Now that's a happy ending.
Okay, I *know* this book can deliver the angsty goods when required. It's done that for me more than once. But rereading it for this post, I discovered I didn't need the emotional connection necessary to get that drug-like hit of angst. I'm serious when I say it's like a drug -- I wouldn't be surprised if studies show that reading a particularly angsty HEA does stuff to our serotonin levels and affects our neuroreceptors in some way. I just wasn't in the market for that drug this time.
Here's the super cool thing, though. Because I wasn't reading for the angsty goodness, I actually paid attention to what the characters were saying to each other. There are some pretty interesting philosophical debates going on in this book. (It makes for rather clunky dialogue in places, but my eyes never rolled.) My favorite was a discussion between Clare and David about the role of love in marriage. He's being particularly cynical, insisting that women marry for financial security and not primarily for love. Clare, who at 26 has been earning her own living for 8 years, disagrees. "I've known several women whose standard of living went down with a jolt when they married." This is the mid-60s, people. Way to go, Anne Weale!
The other thread that weaves in and out of the book is the role that good looks play in a woman's life. Weale clearly wants us to see Clare as a good person, not merely attractive. Yes, she's beautiful, but when Paul suggests she should have been a model, she dismisses the supposed glamour; girls she knew who modeled ended up with fallen arches and badly stressed; it's not an easy or pleasant job. Clare helps the vicar's daughter, Penny, make the most of her pale English looks, even sewing her a frock for the ball. Penny's in love with Paul Mallinson, of course, but Weale doesn't pair them up by the end of the book. She really doesn't approve of Paul; I suspect she thought Penny too good (and too young) for him. An actual movie starlet shows up for the village fete; she's also lovely, but David's not attracted to her, and Clare's not particularly concerned about Paul's feelings for the woman. When Paul says the actress wasn't very interesting as a person, Clare basically shrugs. She's not surprised because good looks are no predictor of a woman's character, good or bad.
In Weale's philosophy, women's looks and their characters are unrelated, and so Penny isn't a better person when she looks prettier, she's just demonstrating common sense. Clare's beauty stokes David's attraction to her, but it fuels his contempt as well.

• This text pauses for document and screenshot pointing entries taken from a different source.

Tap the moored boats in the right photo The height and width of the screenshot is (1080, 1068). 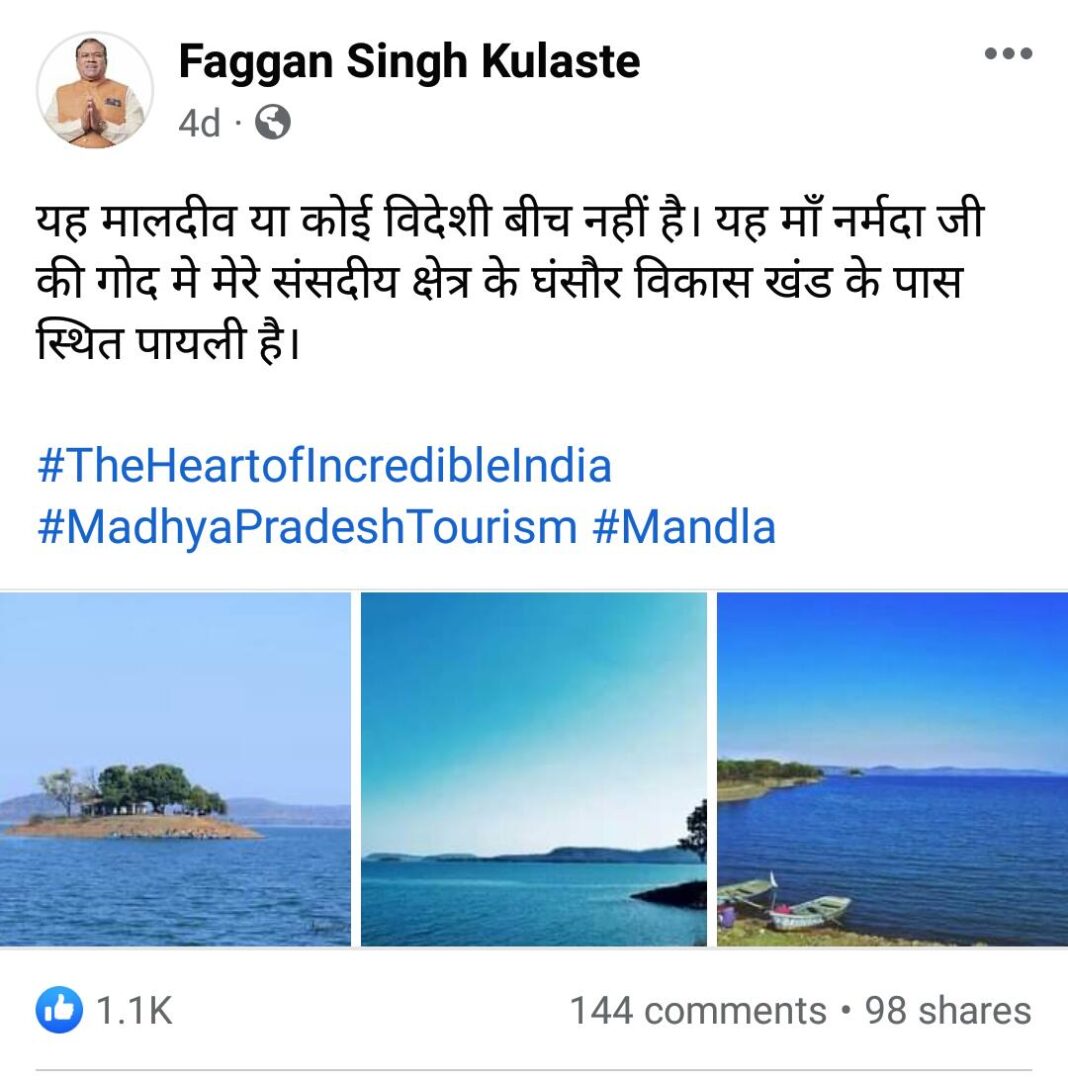coord(784,902)
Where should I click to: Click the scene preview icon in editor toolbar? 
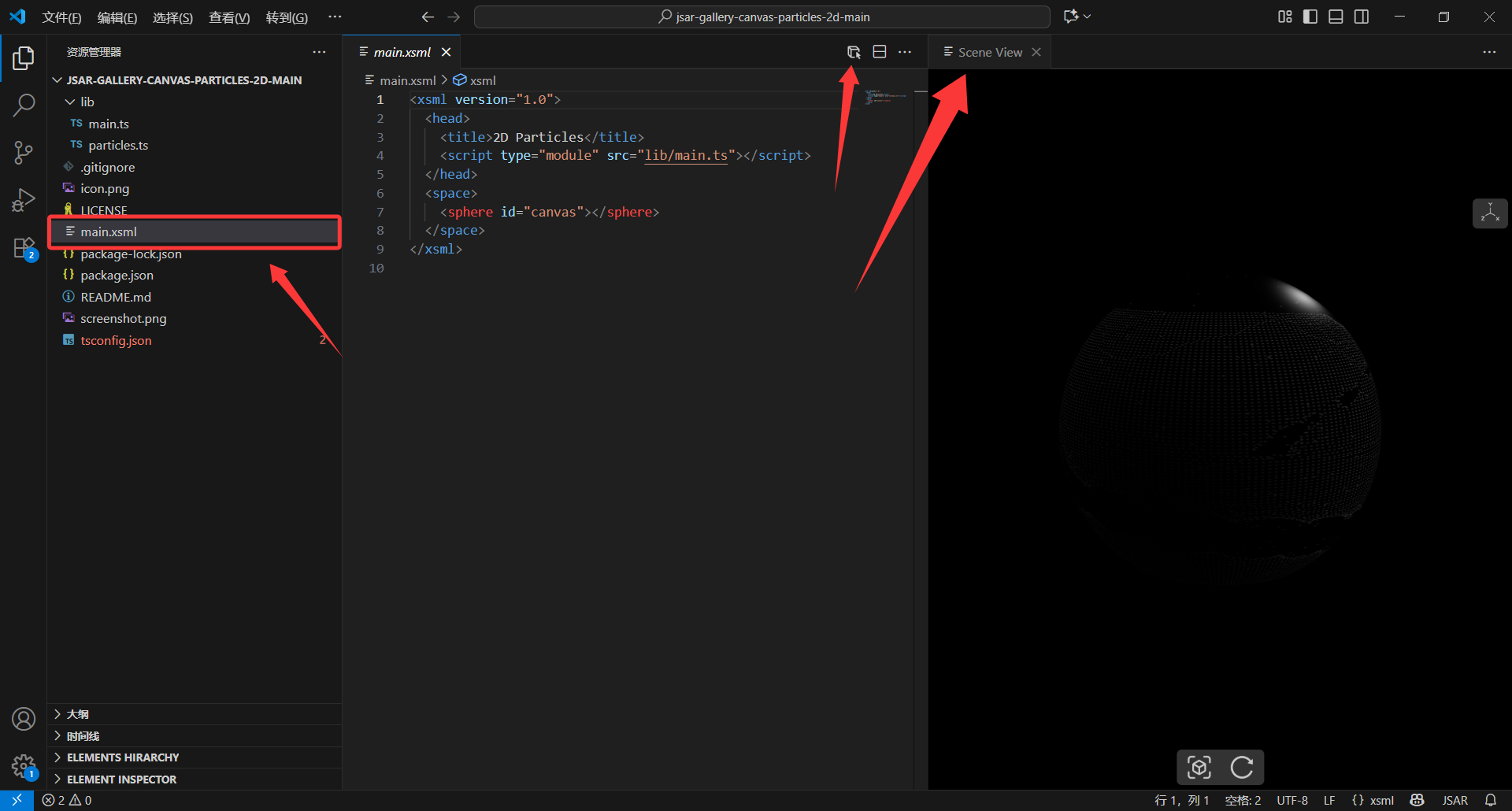[854, 52]
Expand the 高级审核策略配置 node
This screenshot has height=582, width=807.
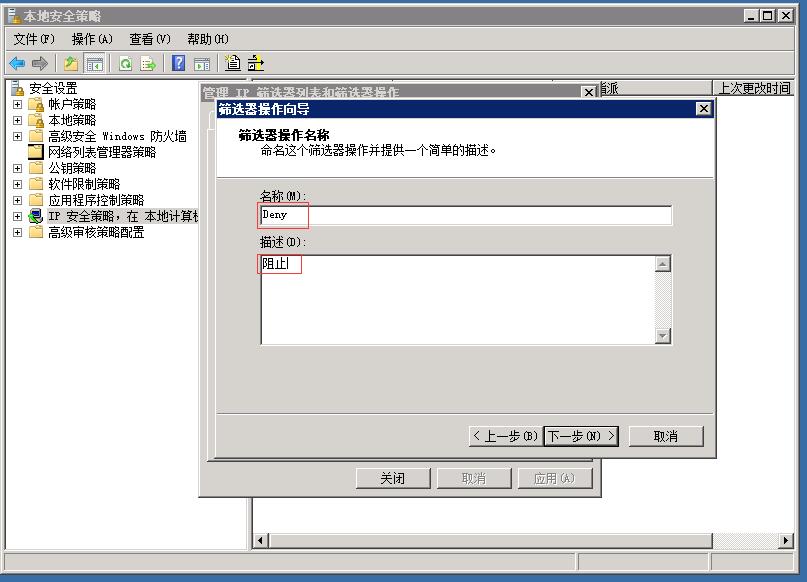(x=16, y=230)
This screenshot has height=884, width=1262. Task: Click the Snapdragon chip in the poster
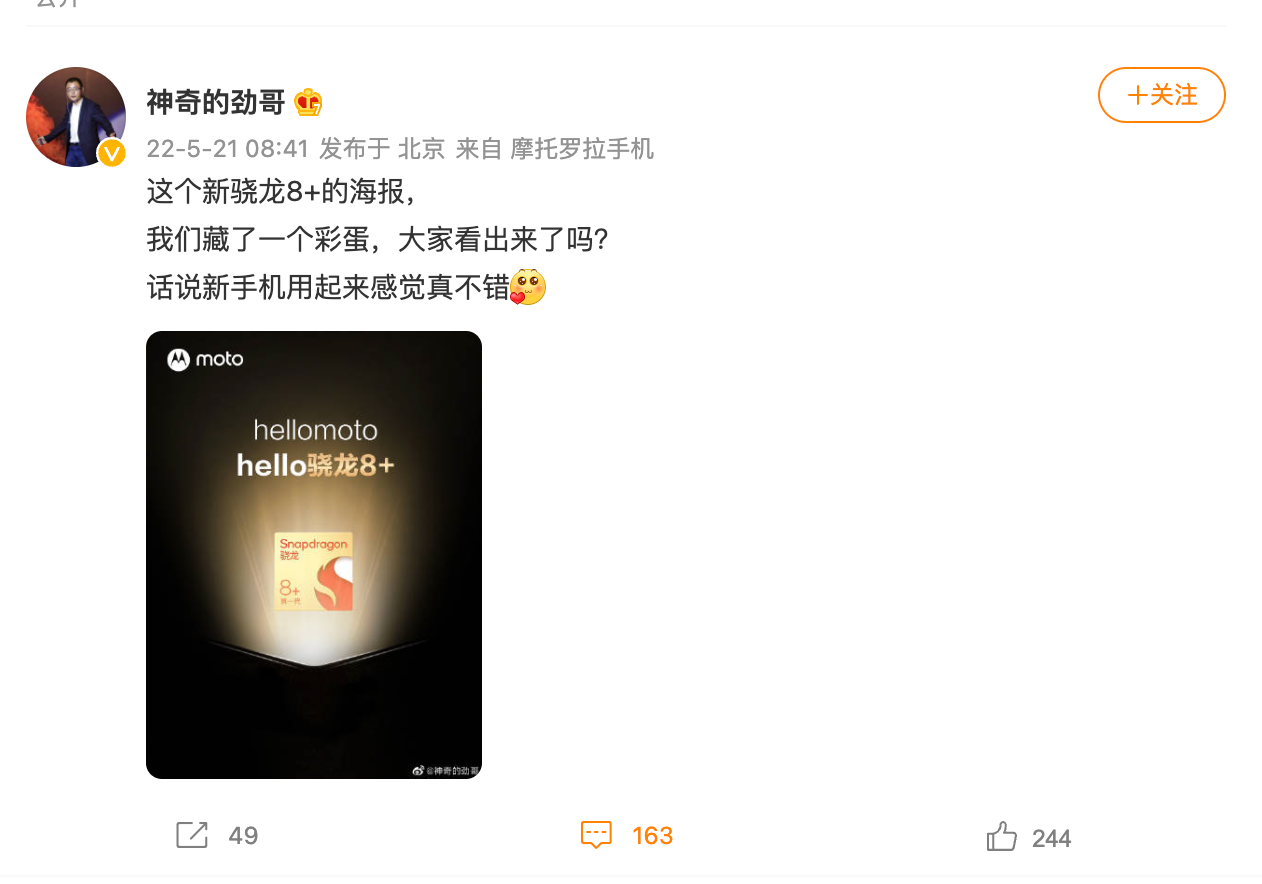314,573
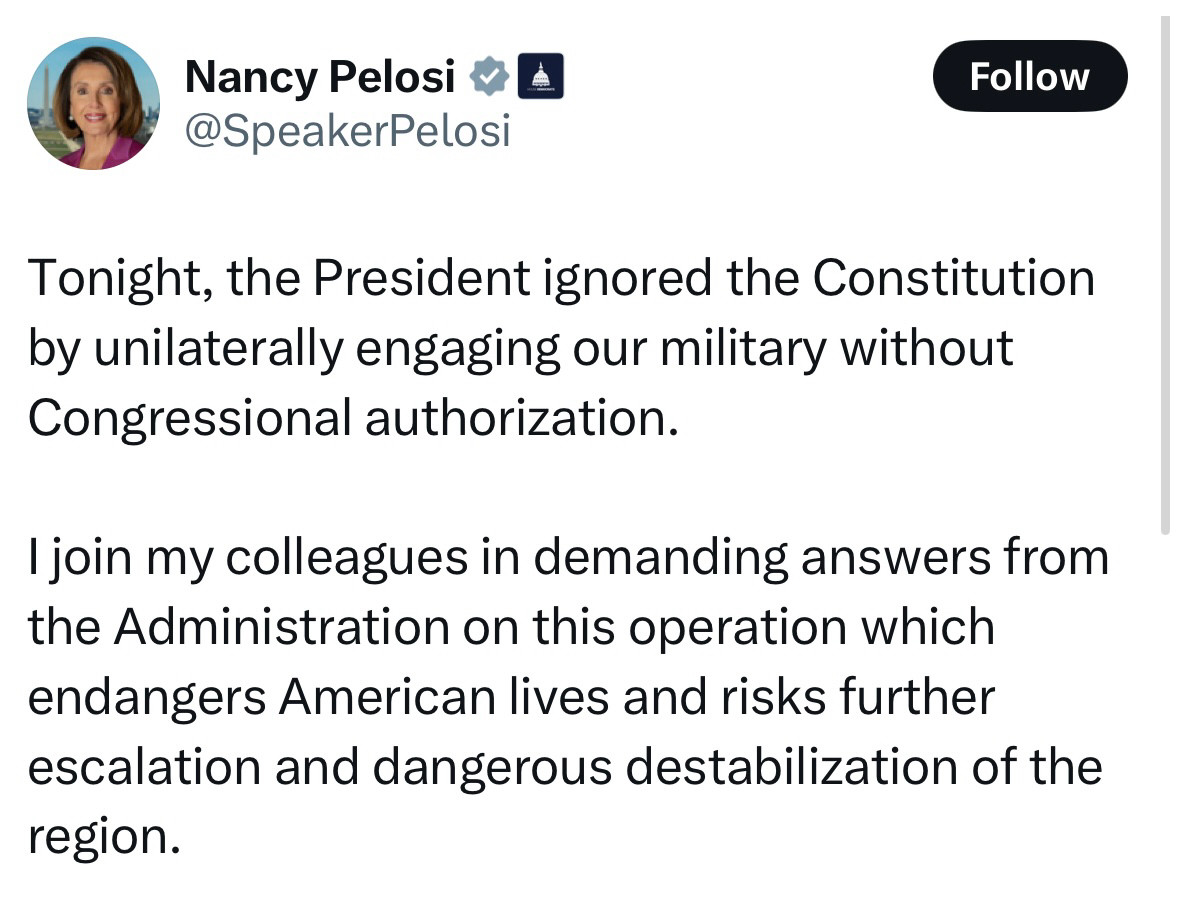Screen dimensions: 1179x922
Task: Click the word "escalation" in the tweet
Action: click(144, 767)
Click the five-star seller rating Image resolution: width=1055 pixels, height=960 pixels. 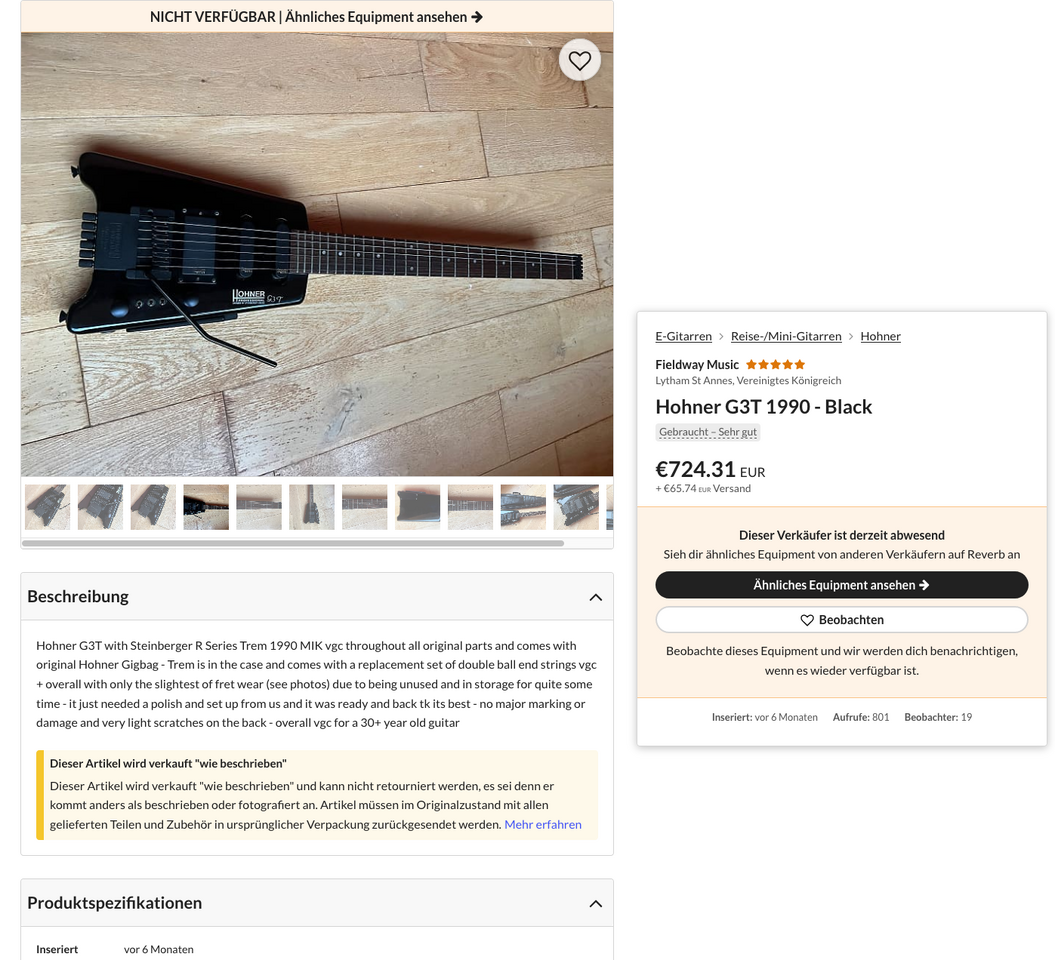[x=775, y=365]
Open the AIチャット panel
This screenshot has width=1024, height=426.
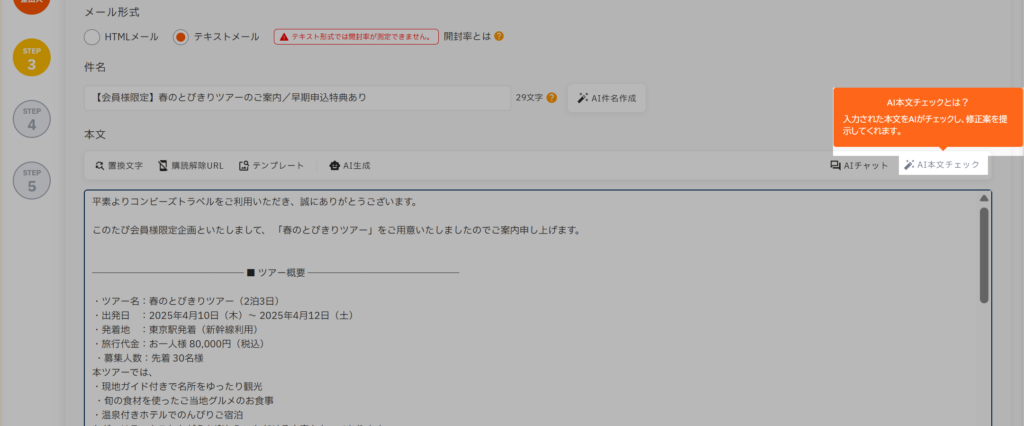835,165
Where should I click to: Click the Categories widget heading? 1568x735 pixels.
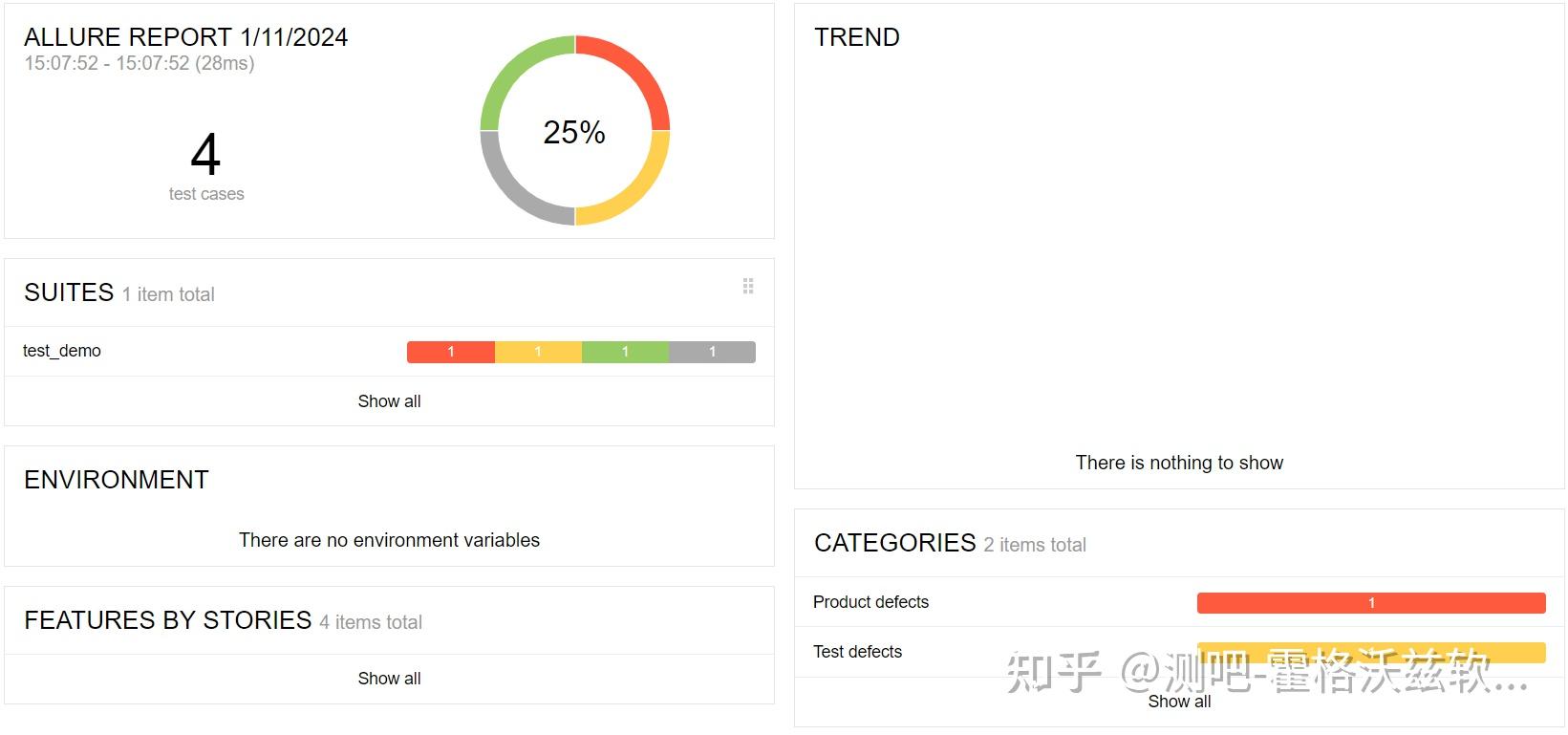(x=894, y=543)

He fights his attraction (we never get David's POV, but he explains himself pretty succinctly at the denouement) because Clare's beauty reminds him too much of the witch who threw him over while he was in hospital (and who ran off with a war-profiteer -- think Halliburton -- and informed David by letter delivered on the day they were to have been married). That sort of evilness is just what beautiful women do, he thinks; getting him to see Clare as more than a beautiful woman is that last step needed. Oh, and getting past his pride.
Discussion topic: Aunt Leo says, "Pride is the enemy of love." What do we think about this? I could argue it either way, but I suspect I'm building things into the concept of "pride" when I do so.